1996. Michel Tournier
Dans son court roman, « Éléazar ou la source et le buisson », Michel Tournier met en scène une transposition du personnage de Moïse : il n’y a donc pas de suspense à attendre. Éléazar est irlandais, assistant d’un pasteur presbytérien. Responsable de la mort d’un paysan, il émigre en Amérique comme des millions d’Irlandais qui fuient la famine en 1848. La Californie sera sa nouvelle Terre de Canaan.

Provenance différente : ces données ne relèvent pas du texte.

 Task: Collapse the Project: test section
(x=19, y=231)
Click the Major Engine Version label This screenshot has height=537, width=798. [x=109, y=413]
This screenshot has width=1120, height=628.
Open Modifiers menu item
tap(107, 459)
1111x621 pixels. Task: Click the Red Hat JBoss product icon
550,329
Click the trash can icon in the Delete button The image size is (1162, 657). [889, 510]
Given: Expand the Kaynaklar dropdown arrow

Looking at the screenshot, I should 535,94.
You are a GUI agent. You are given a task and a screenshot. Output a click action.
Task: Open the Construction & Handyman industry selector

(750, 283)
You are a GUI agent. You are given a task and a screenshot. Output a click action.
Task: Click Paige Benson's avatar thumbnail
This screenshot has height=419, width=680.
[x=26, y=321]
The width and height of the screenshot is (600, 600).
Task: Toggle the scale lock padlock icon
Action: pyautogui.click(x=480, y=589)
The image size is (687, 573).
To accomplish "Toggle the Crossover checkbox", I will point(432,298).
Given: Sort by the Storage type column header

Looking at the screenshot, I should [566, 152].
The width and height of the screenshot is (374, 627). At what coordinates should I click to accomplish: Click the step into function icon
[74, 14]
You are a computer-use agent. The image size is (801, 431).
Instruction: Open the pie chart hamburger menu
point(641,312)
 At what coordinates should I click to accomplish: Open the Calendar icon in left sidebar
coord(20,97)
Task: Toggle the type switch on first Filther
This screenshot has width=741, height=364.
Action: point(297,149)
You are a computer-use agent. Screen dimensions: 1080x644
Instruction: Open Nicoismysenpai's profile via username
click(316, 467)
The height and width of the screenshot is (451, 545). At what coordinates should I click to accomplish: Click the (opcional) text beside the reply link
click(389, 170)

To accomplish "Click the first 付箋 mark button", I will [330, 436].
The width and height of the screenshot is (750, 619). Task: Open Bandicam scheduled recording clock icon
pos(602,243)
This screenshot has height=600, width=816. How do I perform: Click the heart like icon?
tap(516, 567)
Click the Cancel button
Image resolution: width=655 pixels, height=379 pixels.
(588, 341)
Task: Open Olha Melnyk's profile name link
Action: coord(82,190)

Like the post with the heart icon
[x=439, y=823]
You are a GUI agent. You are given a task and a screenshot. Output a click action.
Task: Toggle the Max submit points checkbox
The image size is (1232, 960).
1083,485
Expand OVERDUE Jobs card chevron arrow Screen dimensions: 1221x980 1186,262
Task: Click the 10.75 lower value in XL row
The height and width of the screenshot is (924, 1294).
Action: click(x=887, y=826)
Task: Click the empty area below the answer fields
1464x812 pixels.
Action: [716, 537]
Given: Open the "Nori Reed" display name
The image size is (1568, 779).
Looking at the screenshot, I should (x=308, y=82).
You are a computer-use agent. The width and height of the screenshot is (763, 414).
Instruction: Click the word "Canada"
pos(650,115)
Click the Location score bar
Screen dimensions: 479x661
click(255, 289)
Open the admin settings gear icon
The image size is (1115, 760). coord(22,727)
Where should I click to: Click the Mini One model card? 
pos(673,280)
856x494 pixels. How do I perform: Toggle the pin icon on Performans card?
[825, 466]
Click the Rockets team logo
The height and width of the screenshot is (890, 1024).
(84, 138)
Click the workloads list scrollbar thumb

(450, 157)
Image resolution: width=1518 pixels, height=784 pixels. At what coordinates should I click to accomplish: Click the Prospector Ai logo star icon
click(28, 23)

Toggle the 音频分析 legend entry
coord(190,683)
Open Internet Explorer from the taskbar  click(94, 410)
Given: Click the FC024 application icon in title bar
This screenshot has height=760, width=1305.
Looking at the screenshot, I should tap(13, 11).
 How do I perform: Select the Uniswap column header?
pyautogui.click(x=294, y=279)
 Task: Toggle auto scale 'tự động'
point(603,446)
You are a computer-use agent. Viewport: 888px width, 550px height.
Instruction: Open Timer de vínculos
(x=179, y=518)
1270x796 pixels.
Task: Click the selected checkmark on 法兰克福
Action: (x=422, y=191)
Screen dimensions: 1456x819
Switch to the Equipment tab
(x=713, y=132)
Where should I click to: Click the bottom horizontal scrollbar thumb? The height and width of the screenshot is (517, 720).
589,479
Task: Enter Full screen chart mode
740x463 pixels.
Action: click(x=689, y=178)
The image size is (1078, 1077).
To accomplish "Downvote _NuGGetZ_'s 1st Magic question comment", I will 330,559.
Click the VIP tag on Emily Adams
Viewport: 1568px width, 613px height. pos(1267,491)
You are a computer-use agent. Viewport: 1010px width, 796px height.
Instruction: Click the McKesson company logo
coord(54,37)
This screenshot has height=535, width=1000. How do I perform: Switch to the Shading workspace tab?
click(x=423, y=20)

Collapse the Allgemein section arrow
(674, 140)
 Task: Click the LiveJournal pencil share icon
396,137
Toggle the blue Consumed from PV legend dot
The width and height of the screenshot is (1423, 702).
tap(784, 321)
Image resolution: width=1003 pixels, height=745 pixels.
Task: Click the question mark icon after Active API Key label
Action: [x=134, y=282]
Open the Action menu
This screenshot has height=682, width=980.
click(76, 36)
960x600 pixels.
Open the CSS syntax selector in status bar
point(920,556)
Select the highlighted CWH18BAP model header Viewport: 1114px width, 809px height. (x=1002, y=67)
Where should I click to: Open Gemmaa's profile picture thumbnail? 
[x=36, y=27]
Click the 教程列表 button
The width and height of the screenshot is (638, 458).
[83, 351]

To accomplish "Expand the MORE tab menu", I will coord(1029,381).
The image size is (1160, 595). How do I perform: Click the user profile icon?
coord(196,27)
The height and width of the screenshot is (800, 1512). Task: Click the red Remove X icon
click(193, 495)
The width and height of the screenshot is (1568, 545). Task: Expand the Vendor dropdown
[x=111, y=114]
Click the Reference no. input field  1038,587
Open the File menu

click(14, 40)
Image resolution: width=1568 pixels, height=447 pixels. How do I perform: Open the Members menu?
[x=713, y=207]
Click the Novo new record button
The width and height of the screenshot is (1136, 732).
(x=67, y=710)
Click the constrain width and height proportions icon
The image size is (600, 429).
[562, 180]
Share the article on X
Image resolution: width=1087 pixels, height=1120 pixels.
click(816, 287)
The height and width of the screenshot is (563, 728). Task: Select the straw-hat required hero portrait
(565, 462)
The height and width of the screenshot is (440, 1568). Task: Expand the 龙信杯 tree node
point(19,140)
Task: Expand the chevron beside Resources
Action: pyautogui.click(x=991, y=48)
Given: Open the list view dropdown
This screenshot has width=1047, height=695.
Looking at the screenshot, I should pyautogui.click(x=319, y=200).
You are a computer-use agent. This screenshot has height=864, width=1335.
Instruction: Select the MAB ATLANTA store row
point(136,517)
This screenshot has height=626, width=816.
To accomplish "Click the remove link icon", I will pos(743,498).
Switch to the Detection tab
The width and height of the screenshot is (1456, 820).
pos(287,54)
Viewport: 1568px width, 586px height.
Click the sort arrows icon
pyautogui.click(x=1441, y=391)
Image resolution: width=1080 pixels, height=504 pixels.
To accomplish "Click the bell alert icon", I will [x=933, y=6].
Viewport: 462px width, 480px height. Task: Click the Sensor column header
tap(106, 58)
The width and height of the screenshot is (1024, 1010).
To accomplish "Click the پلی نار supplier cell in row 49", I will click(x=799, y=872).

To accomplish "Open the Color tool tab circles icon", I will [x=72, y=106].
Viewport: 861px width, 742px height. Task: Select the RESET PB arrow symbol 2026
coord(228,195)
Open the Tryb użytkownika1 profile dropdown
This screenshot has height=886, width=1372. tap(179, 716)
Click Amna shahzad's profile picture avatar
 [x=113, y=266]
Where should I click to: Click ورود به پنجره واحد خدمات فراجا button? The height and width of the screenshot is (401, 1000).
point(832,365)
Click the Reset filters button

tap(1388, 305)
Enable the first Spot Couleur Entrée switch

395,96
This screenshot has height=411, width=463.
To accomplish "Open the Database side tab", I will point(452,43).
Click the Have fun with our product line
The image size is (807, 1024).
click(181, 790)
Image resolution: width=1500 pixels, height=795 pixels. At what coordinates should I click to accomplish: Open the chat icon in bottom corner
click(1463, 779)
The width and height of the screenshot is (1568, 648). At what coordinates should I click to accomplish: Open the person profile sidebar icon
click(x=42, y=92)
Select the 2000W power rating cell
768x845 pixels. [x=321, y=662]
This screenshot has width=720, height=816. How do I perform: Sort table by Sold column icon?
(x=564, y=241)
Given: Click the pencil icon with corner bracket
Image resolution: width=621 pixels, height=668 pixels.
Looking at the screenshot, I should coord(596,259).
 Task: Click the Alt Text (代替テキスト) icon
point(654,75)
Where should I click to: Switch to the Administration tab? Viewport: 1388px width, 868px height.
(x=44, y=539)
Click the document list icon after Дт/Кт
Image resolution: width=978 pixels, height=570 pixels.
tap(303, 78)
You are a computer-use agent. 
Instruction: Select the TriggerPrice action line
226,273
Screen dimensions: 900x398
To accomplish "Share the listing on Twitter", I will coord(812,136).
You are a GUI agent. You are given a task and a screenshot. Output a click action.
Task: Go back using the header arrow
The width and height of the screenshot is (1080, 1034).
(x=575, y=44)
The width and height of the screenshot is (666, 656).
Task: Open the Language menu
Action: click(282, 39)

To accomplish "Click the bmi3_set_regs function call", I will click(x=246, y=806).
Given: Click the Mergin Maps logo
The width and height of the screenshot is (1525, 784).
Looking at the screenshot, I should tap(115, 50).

L’auteur donne lui-même la lecture symbolique de son ouvrage : « (…) son histoire personnelle se trouvait puissamment attirée, modelée et douée de signification par le rayonnement du destin du prophète… Il y avait une indéniable affinité entre le crime qu’il avait commis en tuant l’intendant du landlord et le meurtre par Moïse d’un Égyptien qui était en train de rouer de coups un Hébreu. Le mildiou des pommes de terre et l’épidémie de typhus et de choléra qui avaient frappé l’Irlande faisaient écho aux plaies d’Égypte. Les quarante jours d’épreuve subis sur le « Hope » répondaient aux quarante jours de jeûne de Moïse sur le Sinaï… » De même que Moïse meurt au désert (le buisson) avant d’atteindre la Terre promise (la source), de même Éléazar mourra après avoir franchi la Sierra Nevada : son épouse et ses enfants parviendront, eux, jusqu’à la grande vallée – « terre de lait et de miel » –, sous la conduite du bandit mexicain José, avatar du Josué biblique.